▶ _TASK DIRECTIONS_
In the lines below, swap every "Viewport" for "Display" and leave everything else unchanged.

▶ _Part of a data file_
————————
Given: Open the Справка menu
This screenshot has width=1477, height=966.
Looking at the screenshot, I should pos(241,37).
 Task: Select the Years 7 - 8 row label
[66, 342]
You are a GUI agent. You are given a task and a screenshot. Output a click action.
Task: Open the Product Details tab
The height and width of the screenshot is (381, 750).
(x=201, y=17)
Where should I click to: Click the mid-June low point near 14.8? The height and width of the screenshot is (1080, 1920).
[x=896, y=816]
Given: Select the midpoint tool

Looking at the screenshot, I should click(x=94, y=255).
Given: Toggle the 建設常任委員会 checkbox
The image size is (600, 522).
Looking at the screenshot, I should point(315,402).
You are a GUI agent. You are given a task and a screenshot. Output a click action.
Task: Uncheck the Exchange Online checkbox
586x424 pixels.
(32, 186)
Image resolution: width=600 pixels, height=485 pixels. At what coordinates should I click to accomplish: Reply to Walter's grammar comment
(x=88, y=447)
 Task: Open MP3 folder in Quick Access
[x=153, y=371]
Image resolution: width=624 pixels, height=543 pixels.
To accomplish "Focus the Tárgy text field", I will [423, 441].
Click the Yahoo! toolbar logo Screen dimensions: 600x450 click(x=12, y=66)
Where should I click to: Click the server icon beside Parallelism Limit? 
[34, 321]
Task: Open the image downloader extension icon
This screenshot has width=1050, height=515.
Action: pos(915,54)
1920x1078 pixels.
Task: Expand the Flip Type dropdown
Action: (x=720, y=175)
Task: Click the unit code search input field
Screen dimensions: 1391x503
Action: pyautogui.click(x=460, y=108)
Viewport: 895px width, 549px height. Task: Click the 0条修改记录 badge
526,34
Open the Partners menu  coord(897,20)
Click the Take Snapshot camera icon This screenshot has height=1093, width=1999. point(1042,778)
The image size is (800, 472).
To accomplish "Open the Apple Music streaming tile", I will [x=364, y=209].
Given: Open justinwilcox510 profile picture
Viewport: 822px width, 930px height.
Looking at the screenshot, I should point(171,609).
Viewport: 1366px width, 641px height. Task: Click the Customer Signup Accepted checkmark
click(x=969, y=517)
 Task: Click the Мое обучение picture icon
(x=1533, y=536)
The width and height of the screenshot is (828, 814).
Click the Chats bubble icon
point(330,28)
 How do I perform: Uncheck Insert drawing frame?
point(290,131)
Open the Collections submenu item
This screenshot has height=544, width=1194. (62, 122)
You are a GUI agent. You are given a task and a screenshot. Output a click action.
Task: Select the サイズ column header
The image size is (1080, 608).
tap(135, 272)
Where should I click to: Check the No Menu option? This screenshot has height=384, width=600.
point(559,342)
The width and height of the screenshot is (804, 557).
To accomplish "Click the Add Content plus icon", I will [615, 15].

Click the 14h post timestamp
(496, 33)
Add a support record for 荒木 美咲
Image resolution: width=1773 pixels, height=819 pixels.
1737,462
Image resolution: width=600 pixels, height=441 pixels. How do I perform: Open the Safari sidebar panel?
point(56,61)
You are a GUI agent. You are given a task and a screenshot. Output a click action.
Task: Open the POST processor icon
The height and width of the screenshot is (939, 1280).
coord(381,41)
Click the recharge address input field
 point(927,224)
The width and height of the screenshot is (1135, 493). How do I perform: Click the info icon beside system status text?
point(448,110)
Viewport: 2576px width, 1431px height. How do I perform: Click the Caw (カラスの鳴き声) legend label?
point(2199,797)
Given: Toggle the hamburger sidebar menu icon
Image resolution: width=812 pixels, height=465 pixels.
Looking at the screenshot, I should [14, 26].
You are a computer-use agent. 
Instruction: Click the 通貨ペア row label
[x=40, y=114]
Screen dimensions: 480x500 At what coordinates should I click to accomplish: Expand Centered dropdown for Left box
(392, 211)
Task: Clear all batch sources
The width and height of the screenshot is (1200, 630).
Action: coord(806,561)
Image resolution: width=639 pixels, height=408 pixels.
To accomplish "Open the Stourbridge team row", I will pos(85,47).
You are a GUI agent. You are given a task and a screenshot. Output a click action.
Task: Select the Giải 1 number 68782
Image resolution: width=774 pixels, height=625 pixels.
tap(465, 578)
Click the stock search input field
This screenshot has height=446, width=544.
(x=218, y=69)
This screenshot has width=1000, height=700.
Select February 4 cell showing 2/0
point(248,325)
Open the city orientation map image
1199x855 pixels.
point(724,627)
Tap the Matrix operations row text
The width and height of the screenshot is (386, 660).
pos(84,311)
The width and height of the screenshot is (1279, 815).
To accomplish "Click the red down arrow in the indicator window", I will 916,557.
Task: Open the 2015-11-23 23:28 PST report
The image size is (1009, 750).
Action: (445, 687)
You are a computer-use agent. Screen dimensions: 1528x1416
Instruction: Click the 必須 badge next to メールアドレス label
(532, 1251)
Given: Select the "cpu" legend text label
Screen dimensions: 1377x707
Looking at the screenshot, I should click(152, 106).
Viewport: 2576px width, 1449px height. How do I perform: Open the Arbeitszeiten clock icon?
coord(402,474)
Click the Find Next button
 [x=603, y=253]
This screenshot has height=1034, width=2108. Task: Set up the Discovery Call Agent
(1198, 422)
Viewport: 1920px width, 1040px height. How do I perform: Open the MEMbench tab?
————————
▶ _THE COMPLETED TASK_
Given: Open the Справка menu
This screenshot has width=1477, height=966.
Looking at the screenshot, I should pos(241,37).
 Task: Select the Years 7 - 8 row label
[66, 342]
You are a GUI agent. You are given a task and a screenshot. Output a click action.
Task: Open the Product Details tab
The height and width of the screenshot is (381, 750).
(x=201, y=17)
Where should I click to: Click the mid-June low point near 14.8? The height and width of the screenshot is (1080, 1920).
[x=896, y=816]
Given: Select the midpoint tool

Looking at the screenshot, I should click(x=94, y=255).
Given: Toggle the 建設常任委員会 checkbox
The image size is (600, 522).
Looking at the screenshot, I should point(315,402).
You are a GUI agent. You are given a task and a screenshot. Output a click action.
Task: Uncheck the Exchange Online checkbox
586x424 pixels.
(32, 186)
Image resolution: width=600 pixels, height=485 pixels. At what coordinates should I click to accomplish: Reply to Walter's grammar comment
(x=88, y=447)
 Task: Open MP3 folder in Quick Access
[x=153, y=371]
Image resolution: width=624 pixels, height=543 pixels.
To accomplish "Focus the Tárgy text field", I will [423, 441].
Click the Yahoo! toolbar logo Screen dimensions: 600x450 click(x=12, y=66)
Where should I click to: Click the server icon beside Parallelism Limit? 
[34, 321]
Task: Open the image downloader extension icon
This screenshot has width=1050, height=515.
Action: pos(915,54)
1920x1078 pixels.
Task: Expand the Flip Type dropdown
Action: (x=720, y=175)
Task: Click the unit code search input field
Screen dimensions: 1391x503
Action: pyautogui.click(x=460, y=108)
Display: 895px width, 549px height. Task: Click the 0条修改记录 badge
526,34
Open the Partners menu  coord(897,20)
Click the Take Snapshot camera icon This screenshot has height=1093, width=1999. point(1042,778)
The image size is (800, 472).
To accomplish "Open the Apple Music streaming tile", I will [x=364, y=209].
Given: Open justinwilcox510 profile picture
Display: 822px width, 930px height.
Looking at the screenshot, I should point(171,609).
Display: 1366px width, 641px height. Task: Click the Customer Signup Accepted checkmark
click(x=969, y=517)
 Task: Click the Мое обучение picture icon
(x=1533, y=536)
The width and height of the screenshot is (828, 814).
Click the Chats bubble icon
point(330,28)
 How do I perform: Uncheck Insert drawing frame?
point(290,131)
Open the Collections submenu item
This screenshot has height=544, width=1194. (62, 122)
You are a GUI agent. You are given a task and a screenshot. Output a click action.
Task: Select the サイズ column header
The image size is (1080, 608).
tap(135, 272)
Where should I click to: Check the No Menu option? This screenshot has height=384, width=600.
point(559,342)
The width and height of the screenshot is (804, 557).
To accomplish "Click the Add Content plus icon", I will [615, 15].

Click the 14h post timestamp
(496, 33)
Add a support record for 荒木 美咲
Image resolution: width=1773 pixels, height=819 pixels.
1737,462
Image resolution: width=600 pixels, height=441 pixels. How do I perform: Open the Safari sidebar panel?
point(56,61)
You are a GUI agent. You are given a task and a screenshot. Output a click action.
Task: Open the POST processor icon
The height and width of the screenshot is (939, 1280).
coord(381,41)
Click the recharge address input field
 point(927,224)
The width and height of the screenshot is (1135, 493). How do I perform: Click the info icon beside system status text?
point(448,110)
Display: 2576px width, 1431px height. How do I perform: Click the Caw (カラスの鳴き声) legend label?
point(2199,797)
Given: Toggle the hamburger sidebar menu icon
Image resolution: width=812 pixels, height=465 pixels.
Looking at the screenshot, I should [14, 26].
You are a computer-use agent. 
Instruction: Click the 通貨ペア row label
[x=40, y=114]
Screen dimensions: 480x500 At what coordinates should I click to accomplish: Expand Centered dropdown for Left box
(392, 211)
Task: Clear all batch sources
The width and height of the screenshot is (1200, 630).
Action: coord(806,561)
Image resolution: width=639 pixels, height=408 pixels.
To accomplish "Open the Stourbridge team row", I will pos(85,47).
You are a GUI agent. You are given a task and a screenshot. Output a click action.
Task: Select the Giải 1 number 68782
Image resolution: width=774 pixels, height=625 pixels.
tap(465, 578)
Click the stock search input field
This screenshot has height=446, width=544.
(x=218, y=69)
This screenshot has width=1000, height=700.
Select February 4 cell showing 2/0
point(248,325)
Open the city orientation map image
1199x855 pixels.
point(724,627)
Tap the Matrix operations row text
The width and height of the screenshot is (386, 660).
pos(84,311)
The width and height of the screenshot is (1279, 815).
To accomplish "Click the red down arrow in the indicator window", I will 916,557.
Task: Open the 2015-11-23 23:28 PST report
The image size is (1009, 750).
Action: (445, 687)
You are a computer-use agent. Screen dimensions: 1528x1416
Instruction: Click the 必須 badge next to メールアドレス label
(532, 1251)
Given: Select the "cpu" legend text label
Screen dimensions: 1377x707
Looking at the screenshot, I should click(152, 106).
Display: 2576px width, 1449px height. How do I perform: Open the Arbeitszeiten clock icon?
coord(402,474)
Click the Find Next button
 [x=603, y=253]
This screenshot has height=1034, width=2108. Task: Set up the Discovery Call Agent
(1198, 422)
Display: 1920px width, 1040px height. How do I perform: Open the MEMbench tab?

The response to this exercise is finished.